There is a reason that the older models are holding their price, they are better


----------



## Beans (Dec 8, 2015)

Which model specifically and where can I get them cheapest?


----------



## Rhys (Dec 21, 2014)

The pre-Philips ones have a bigger solenoid, also the wattage is higher on the older models.


----------



## Rhys (Dec 21, 2014)

Beans said:


> Which model specifically and where can I get them cheapest?


Pre-Philips, best place would be on here - or if you are lucky to get a decent one you may find a bargain on fleabay or glumtree (caveat emptor..)


----------



## GCGlasgow (Jul 27, 2014)

There are a couple in the for sale thread just now and one with a PID.


----------



## Beans (Dec 8, 2015)

But are there any place that sell them brand new?


----------



## StuartS (Jan 2, 2015)

You'll struggle to find the older model for sale new.

They come up regularly on here and you are more than likely to get one thats been looked after/recently serviced. Expect to pay around 120 -150. Look for Silvia steam wand upgrade and opv adjustment and any accessories thrown in such as tamper, unpressurised baskets, milk jug......these can add up if you're starting out.


----------



## Beans (Dec 8, 2015)

Which other machines are available brand new that match the prePhillips Classic?


----------



## MrShades (Jul 29, 2009)

KitchenAid artisan espresso machine is virtually the same internally as a Classic, though it has a second boiler for steam - so is better.

However, it's bloomin expensive and you could get a much better machine for the same money.

The Rancilio Silvia is similar but slightly better again, but also a fair bit more if you really want new.

Buy a used Classic or used Silvia.


----------



## habbi (Dec 13, 2015)

I'm struggling to get a Gaggia classic having dithered for so long - I want to get one for my husband for his office (we have one at home - pre 2009), but being north of the Forth Bridge am very worried about anything arriving from the south! They are flying off ebay, and I'm obviously a bit wary as it is. Any alternatives which might be a bit less popular?


----------



## habbi (Dec 13, 2015)

I did see the info about the Silvia above, but wondered whether other Gaggias might be worth a look - like the Baby, or GranGaggia?


----------



## jimbocz (Jun 5, 2015)

For new, I bought a Sage Duo Temp Pro and I'm happy with it. It's better than a Classic because it already has a PID temperature regulator. It's still a simple, manual machine though.

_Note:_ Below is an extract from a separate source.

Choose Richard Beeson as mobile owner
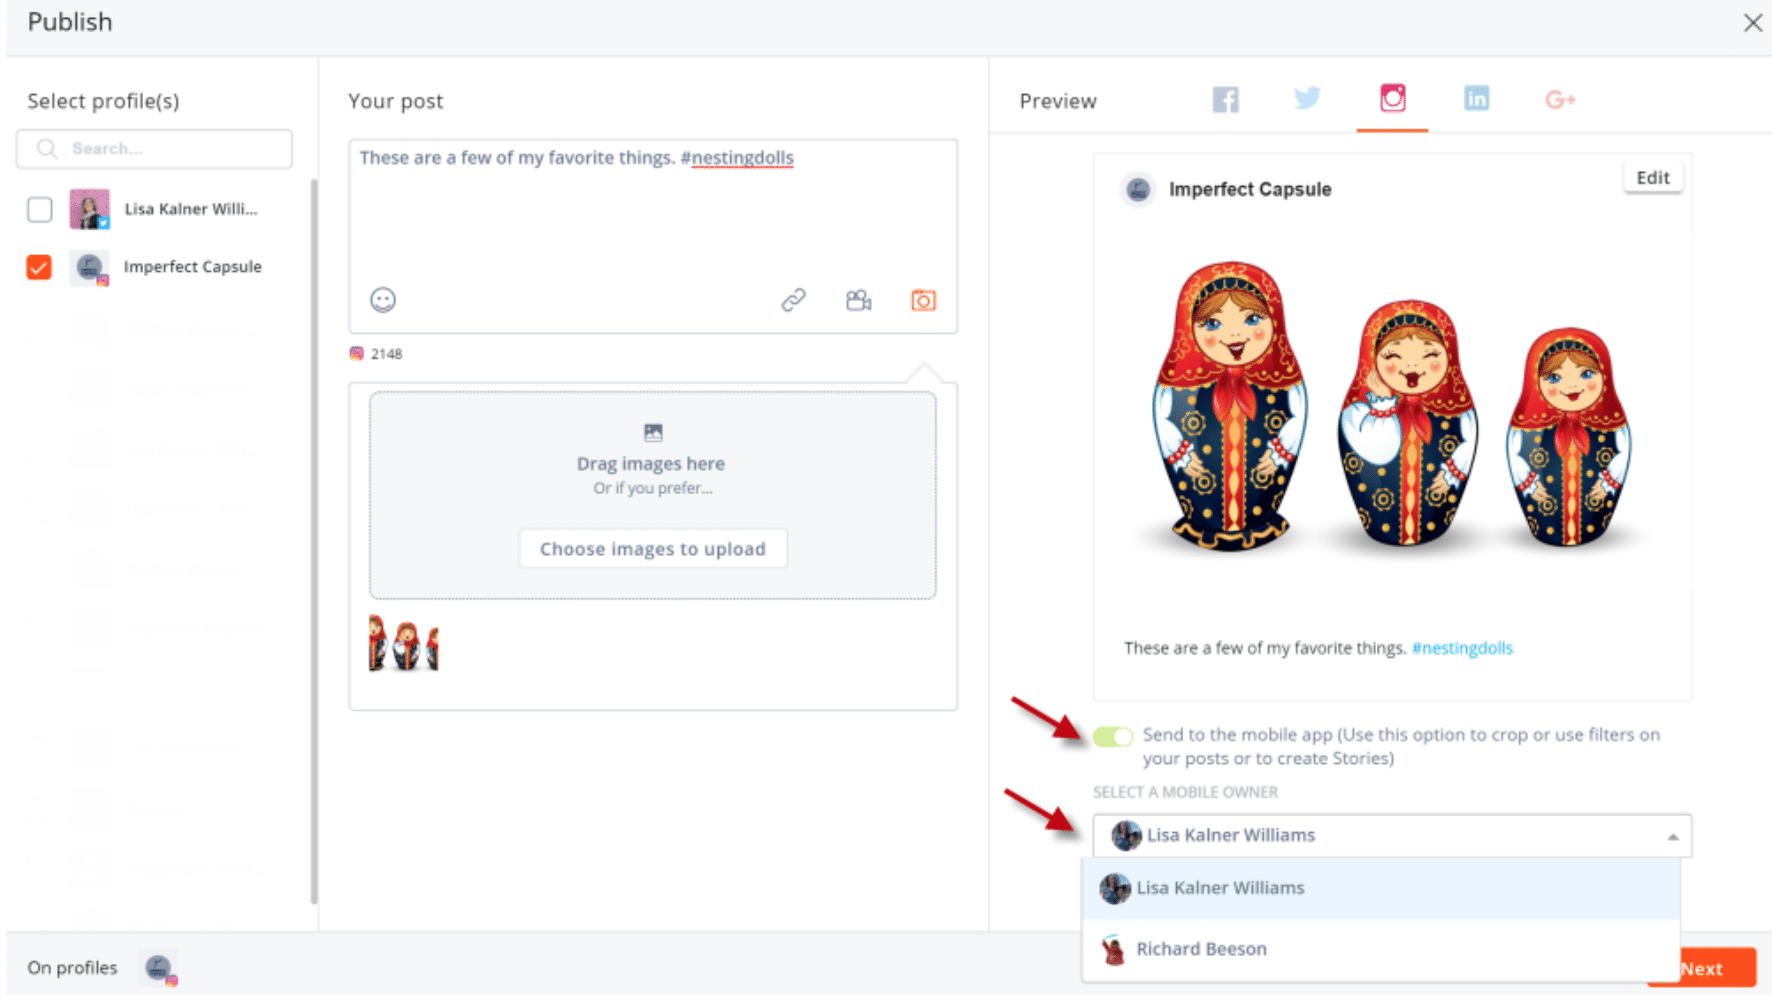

Some people are worried about the reliability, so you may want to buy it from somewhere with long warrenty.


----------



## habbi (Dec 13, 2015)

Thanks. I'll have a look at it (having just learnt about PID/V?).


----------



## MrShades (Jul 29, 2009)

Yes, Sage Duo Temp has had some good feedback on here- so worth factoring in too


----------



## gpgill (Dec 27, 2015)

Like beans I'm new to this, as I right in thinking then that if you want to start out on the road towards good coffee you're looking at dropping around £400?


----------



## Phil104 (Apr 15, 2014)

gpgill said:


> Like beans I'm new to this, as I right in thinking then that if you want to start out on the road towards good coffee you're looking at dropping around £400?


Yes - if you include a decent grinder and a Classic (second hand via the Forum) and the ancillaries.


----------



## gpgill (Dec 27, 2015)

Okay, thanks a lot. Looking forward to buying the kit and not knowing how to use it properly for weeks haha


----------